During the time that he lived and worked in Italy, he made beautiful works, as at Castrovalva, in Abruzzo. The townscapes and landscapes of the places he visited feature prominently in his artworks.
Oh, I almost forgot... where are his works?
Escher in Het Paleis is a museum in The Hague, in The Netherlands. The Escher collection is housed in the Lange Voorhout Palace since November 2002. On the other hand, Federico Giudiceandrea has one of the largest private collections. Federico Giudiceandrea was the curator of an exhibition about Escher in Milan.
Not only the artistic production of Escher is noteworthy, but also the the management of his intellectual property. The M.C. Escher Company B.V. of Baarn, Netherlands, licenses the use of the copyrights on all of Escher's art and on his spoken and written text. A related entity, the M.C. Escher Foundation of Baarn, promotes Escher's work by organizing exhibitions, publishing books and producing films about his life and work. This is an extremely functional organisation. Chapeau!
In a video interview of 1968, Escher answers the question: what did you particularly like in the Italian landscape? That is hard to say, he replied. I was especially interested in the Southern Italian landscape. Not in the Italian landscape in general. The Moorish influences, like those bun-shaped roofs, for instance. And the rocks. I found those fascinating. Why? I do not know.
I find it awesome. I have a smile on my face while I am writing: a Dutch artist travelling to South of Italy and finding so much inspiration, for reasons unknown to him!
Escher left Italy in 1936. The Italian landscape, the sun, the blue sky, the thousands 'borghi', each with countless pieces of fine arts, which were his source of inspiration, were lost. He had to turn to his inner-self for inspiration. Yet, the memory of the inspiration of those 11 years surfaced again and again, later in life. We know that from subsequent work.

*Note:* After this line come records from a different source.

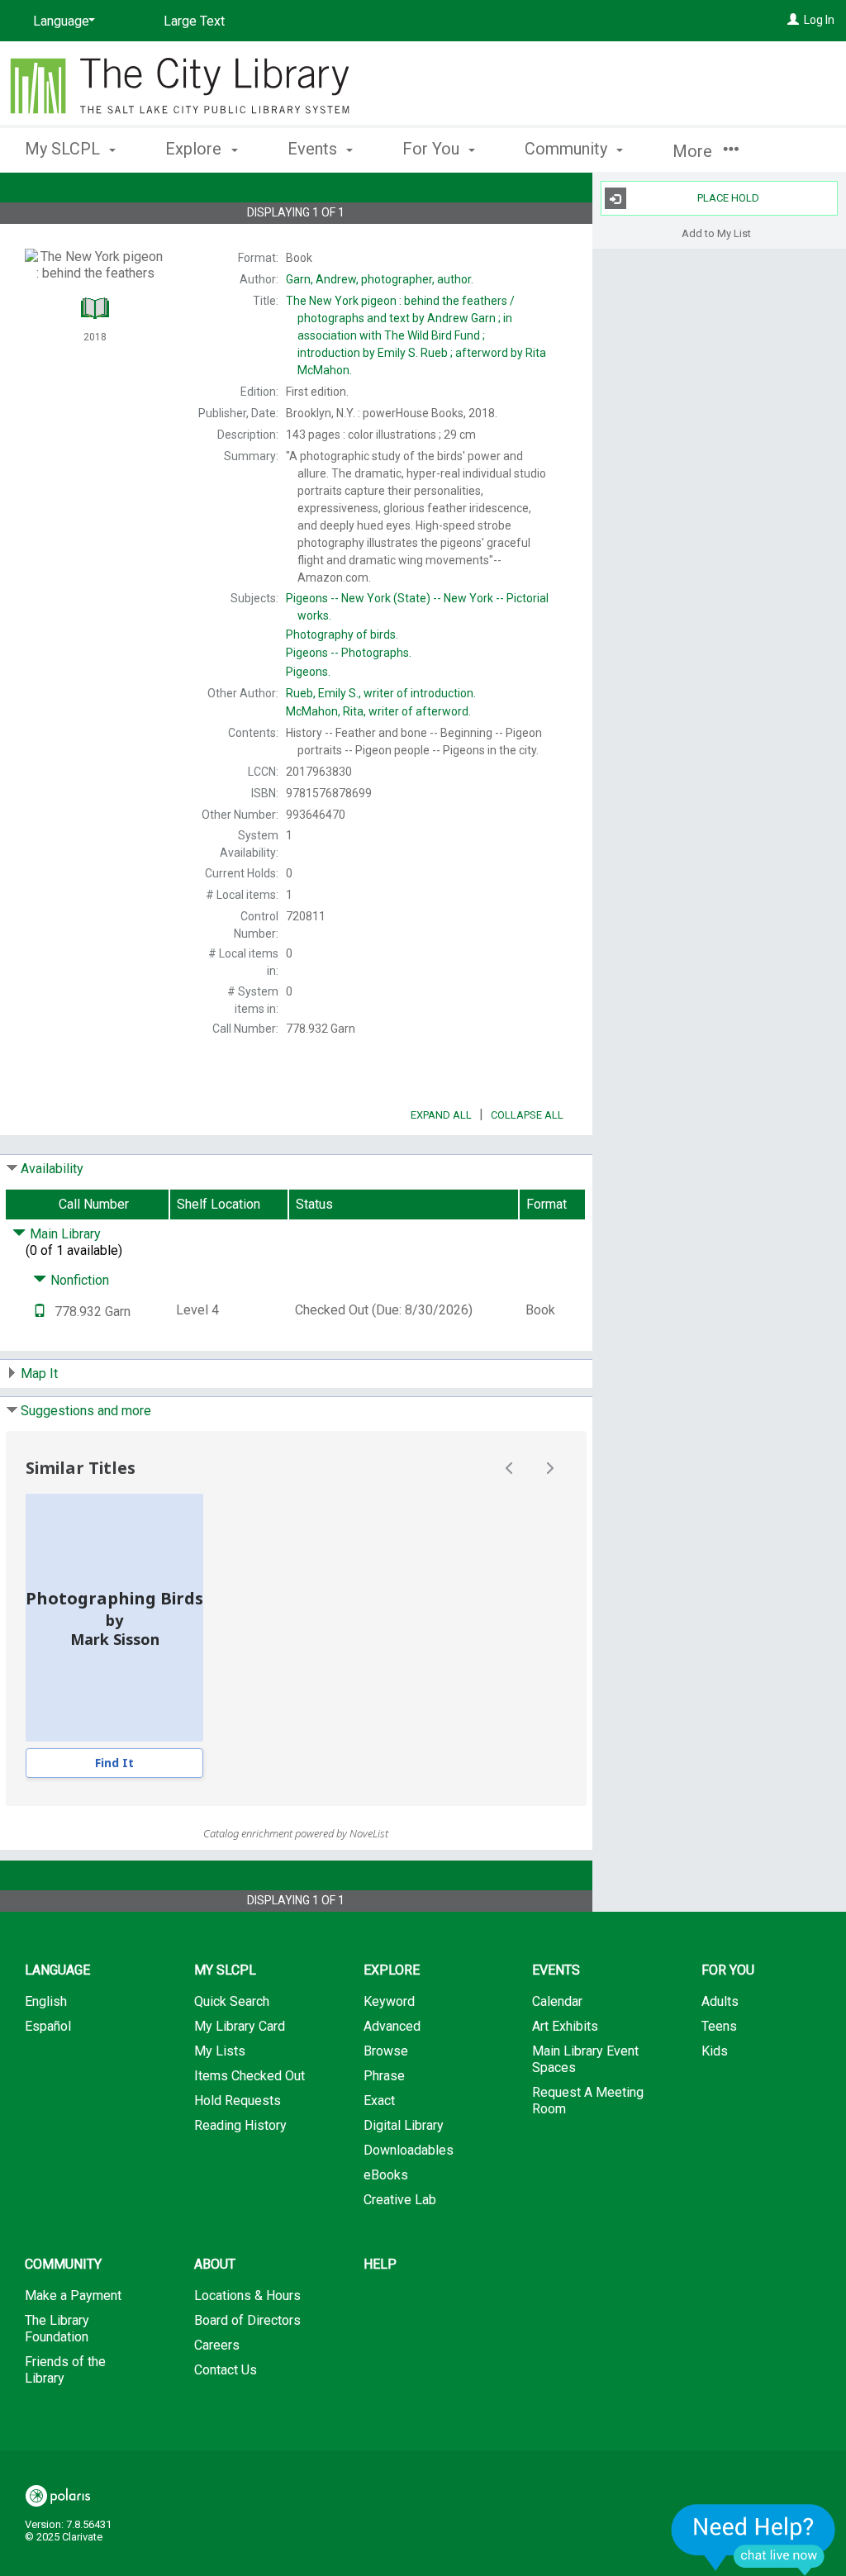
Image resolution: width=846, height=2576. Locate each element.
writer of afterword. (378, 711)
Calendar (557, 2001)
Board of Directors (247, 2320)
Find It (114, 1762)
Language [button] (57, 1970)
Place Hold (728, 198)
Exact (379, 2100)
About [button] (214, 2264)
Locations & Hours (247, 2295)
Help (380, 2264)
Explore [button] (195, 149)
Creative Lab (400, 2200)
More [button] (694, 151)
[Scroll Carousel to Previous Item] (509, 1468)
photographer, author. (379, 279)
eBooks (386, 2175)
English (46, 2001)
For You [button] (432, 149)
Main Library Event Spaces (585, 2059)
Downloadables (409, 2150)
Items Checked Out (249, 2076)
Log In (819, 19)
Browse (386, 2051)
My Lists (219, 2051)
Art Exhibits (565, 2026)
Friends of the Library (65, 2370)
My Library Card (239, 2026)
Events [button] (314, 149)
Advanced (392, 2026)
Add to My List (716, 232)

What we know from those who have been or are curators at the Escher in Het Paleis - Micky Piller, Dunja Nadjézjda Hak, and Judith Kadee - and the author Erik Kersten - is that during his travels, he took numerous photos which he pasted into a photo album, adding a note about them in his diary. They are memories of beautiful journeys. In many of those photos, one can also recognize the landscapes that would go on to feature in his work.
It was a great surprise to me when I visited Escher in Het Paleis and I could recognize an illustration of Viggianello, which is a village not far off the SS 19, on the wall of one of the museum rooms. Nobody could locate the place from which the illustrations was taken. I could. It was taken from the window of the best room of the Castle of Principi Sanseverino, which offers a truly spectacular view.
The most significant place on the SS 19 that Escher certainly visited is in my opinion Morano Calabro. I am happy to report that the old part of Morano Calabro is as beautiful as it was when Escher visited it. It is nothing less than a jewel of vernacular architecture.
The question is now: how much of what has been the source of inspiration for Escher is still there? The answer is: a lot of it.
You were waiting for me to reveal where the soul of the inspiration for Escher was, the source that could not be reduced to geometry or mathematics, but can still exhibit the shape of order that emerged from centuries of spontaneous architecture without an architect: the source is in Morano Calabro. The spirit of Wabi-Sabi, of what is "imperfect, impermanent, and incomplete", but still beautiful and full of harmony is still there, hidden from modernity.
Escher asserted that his years in Italy were the best time of his life: ‘de beste tijd van mijn leven’.
What sort of testimony would one need better than this?